§ **Problem statement**
Could you please reproduce all the records below exactly, leaving out the images?

§ **Available data**

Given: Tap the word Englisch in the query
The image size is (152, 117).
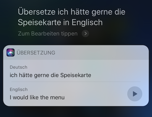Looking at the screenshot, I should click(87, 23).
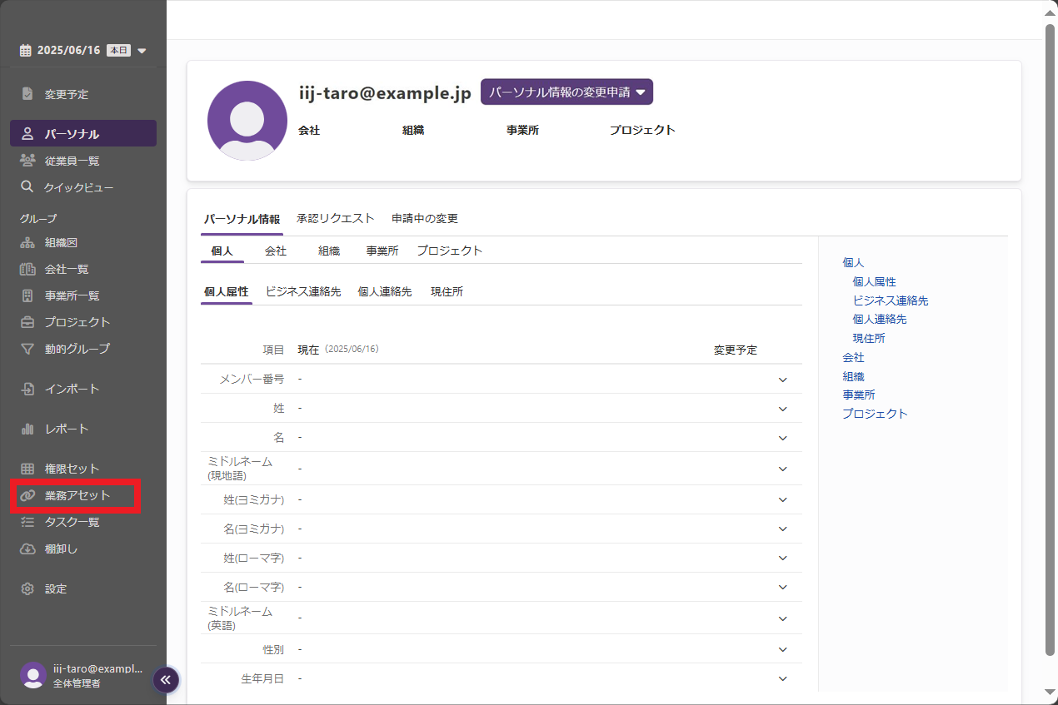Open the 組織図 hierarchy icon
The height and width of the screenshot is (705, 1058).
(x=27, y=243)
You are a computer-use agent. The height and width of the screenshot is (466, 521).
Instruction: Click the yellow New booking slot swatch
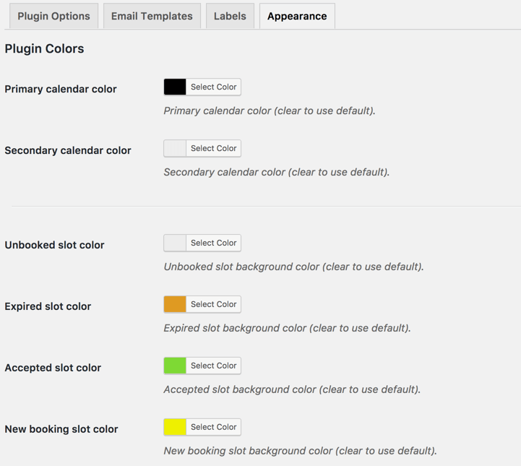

§ **Output for this exercise**
Given: Tap the word Englisch in the query
The image size is (152, 117).
Looking at the screenshot, I should click(87, 23).
Open the 組織図 hierarchy icon
The height and width of the screenshot is (705, 1058).
(x=27, y=243)
You are a computer-use agent. The height and width of the screenshot is (466, 521).
Instruction: Click the yellow New booking slot swatch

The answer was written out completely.